High-Range IQ Tests
What Are HRTs
High-range IQ tests (HRTs) are tests that claim to measure IQs of over 160 SD 15, and often IQs above 190. Most are untimed, fluid reasoning tests made by amateur authors.
They can be fun puzzle challenges if you enjoy that sort of thing-but do not rely on them for a solid measure of your FSIQ. A few (e.g., SLSE 1 and SLSE 48 by a qualified psychologist) may be somewhat better. Others by authors like Theodosis Prousalis, Robert Lato, Paul Cooijmans, or Ivan Ivec can be interesting to attempt. However, none approach the norming quality or validated g-loading of mainstream standardized tests (Old SAT, Old GRE, WAIS, etc.).
Criticisms
Recycled logic
Many of these tests spam the same patterns constantly and are highly susceptible to the practice effect.
Ambiguity
Many of the tests have artificially inflated ceilings because nobody can get close to answering all of the questions correctly since they are all ambiguous. You might have some sequence like 2, 4,? Well, this is ambiguous because 6, 8, or 16 are equally valid answers. Of course, this is an HRT measuring up to 210 IQ, so the actual answer will be more like 72389.
Author-specific preferences
A lot of the way to resolve the issue of ambiguity is figuring out the test maker's specific idiosyncrasies and logical preferences. This, of course, provides an advantage to people who have already taken a lot of tests by a particular author or who are willing to invest a lot of time into recognizing these patterns.
Effort
If you do not put in many hours into these tests, you will do worse than someone who does and has your same IQ. You might be 150 IQ, but only invest 2 hours and score 140. Meanwhile, some other 150 IQ dude might put in 50 hours and score 170.

N-VCPE-R: Time of work1
Additionally, there is an interview2 where a famous "high IQ" person claims he has had to spend 150-180 hours on HRTs to achieve his famous 190+ scores and that his original childhood WISC score was 140.
Lack of qualifications
Many of these tests are produced by individuals who do not hold degrees in psychology or even have a basic understanding of statistics or psychometrics, resulting in fundamentally flawed norming and data analysis.
Narrow abilities
A lot of these tests focus on a singular ability or two, such as number series, associations, analogies, or visuospatial induction. This makes them poor at measuring anything other than that particular ability, which is usually a narrow subset of FRI and meaningless for computing an FSIQ. Sometimes a 120 gets 160s on number series tests, and sometimes a 160 gets 120s. Additionally, a lot of these tests really seem to be measuring how much you care and are interested in/willing to invest time in solving a particular puzzle. While being more intelligent will always help, it is not the only large predictive factor at play, making these tests very poor measures of g.
Norms
These tests have many issues with norming.
- Cheating risk: Because administrations are untimed and unsupervised, examinees can consult external resources, artificially inflating raw scores. Honest participants are then normed against a distorted distribution.

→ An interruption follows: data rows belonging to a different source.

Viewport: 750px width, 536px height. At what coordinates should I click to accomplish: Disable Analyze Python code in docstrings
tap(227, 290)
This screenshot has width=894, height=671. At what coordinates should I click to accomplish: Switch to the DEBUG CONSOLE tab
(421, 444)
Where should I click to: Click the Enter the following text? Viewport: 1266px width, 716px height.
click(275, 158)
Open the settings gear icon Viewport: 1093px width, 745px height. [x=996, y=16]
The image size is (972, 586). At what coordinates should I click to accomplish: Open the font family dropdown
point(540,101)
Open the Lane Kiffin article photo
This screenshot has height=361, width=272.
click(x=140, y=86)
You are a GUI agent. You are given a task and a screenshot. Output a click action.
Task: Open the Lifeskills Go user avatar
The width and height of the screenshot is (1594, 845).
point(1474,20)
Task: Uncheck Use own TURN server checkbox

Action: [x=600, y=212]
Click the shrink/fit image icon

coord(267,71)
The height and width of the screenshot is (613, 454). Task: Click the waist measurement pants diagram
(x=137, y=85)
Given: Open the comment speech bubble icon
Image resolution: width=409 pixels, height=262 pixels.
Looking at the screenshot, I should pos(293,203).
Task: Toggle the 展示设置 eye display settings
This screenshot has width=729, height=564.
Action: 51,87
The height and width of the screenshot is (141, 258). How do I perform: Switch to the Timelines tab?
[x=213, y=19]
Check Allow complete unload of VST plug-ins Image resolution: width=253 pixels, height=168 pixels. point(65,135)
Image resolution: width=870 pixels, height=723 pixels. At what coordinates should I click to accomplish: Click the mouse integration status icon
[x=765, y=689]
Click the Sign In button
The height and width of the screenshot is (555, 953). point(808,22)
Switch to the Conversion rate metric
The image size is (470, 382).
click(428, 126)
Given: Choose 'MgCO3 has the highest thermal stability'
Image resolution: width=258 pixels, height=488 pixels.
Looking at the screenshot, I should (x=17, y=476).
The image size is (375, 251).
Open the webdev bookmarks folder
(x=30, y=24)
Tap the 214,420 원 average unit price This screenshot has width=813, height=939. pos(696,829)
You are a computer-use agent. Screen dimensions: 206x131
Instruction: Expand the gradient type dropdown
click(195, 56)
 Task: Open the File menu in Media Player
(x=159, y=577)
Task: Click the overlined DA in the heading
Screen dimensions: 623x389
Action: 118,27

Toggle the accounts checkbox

- Self-selection bias: Scoring typically requires a fee, so only those confident they performed well are likely to submit their answers. Individuals who feel they scored "average" often withhold their attempt, skewing the normative sample toward outliers and exaggerating percentile conversions.
- Small, unrepresentative samples: Norms are sometimes based on fewer than 30 respondents drawn from online high-IQ forums-hardly reflective of the broader population (or even of the broader high-ability population). Such limited data make any tail-end extrapolation highly unstable.
- Questionable statistical modeling: Developers often apply simple z-score transformations under the assumption of a normal distribution. Yet cognitive ability may deviate from normality in the extreme right tail, and with so few data points a single additional correct item can shift an estimated IQ from 170 to 190-implausibly redefining a difference between "one in a million" and "one in a billion".
Lack of data
High-range tests currently lack any evidence establishing their g-loading or predictive validity. Reported correlations with established tests such as WAIS, SB, AGCT, SAT/GRE etc. usually very poor and derived from small, self-selected samples, giving developers considerable leeway in choosing norms and potentially overstating the strength of any observed relationships.
Taking a look at the Mega Test
Background
The Mega Test, devised by amateur psychometrician Ronald K. Hoeflin3 and first published in Omni magazine in 1985, is perhaps the most infamous "high-range" IQ test. It was an untimed and self-administered test, intended to discriminate among individuals already scoring at the extreme right tail of IQ.
It contains 48 multiple-choice items divided equally between verbal‐analogical and quantitative-spatial problems, and examinees typically worked on the test for several hours before mailing in their answer sheets for scoring. Original norms were derived from fewer than 400 self-selected entrants-mostly enthusiasts from high-IQ circles-with a raw score of 24 anchored to IQ 155.
Although Mega Test results are still recognized by a handful of high IQ societies, the test is no longer actively administered, and its small, non-representative sample means its reliability, g-loading, and predictive validity have never been demonstrated in peer-reviewed research. Its notoriety (and the issues that surround it) makes the Mega Test a prime case study in the pitfalls that plague many HRTs.
Norming & Sample Bias
Before the Mega Test ever reached the public, Omni magazine4 had it "administered to more than 150 people - all members of the major high-IQ societies" simply to show that Mega-society members outscored Prometheus and Triple Nine members. No average ability subjects were included, so the bottom of the scale was never anchored.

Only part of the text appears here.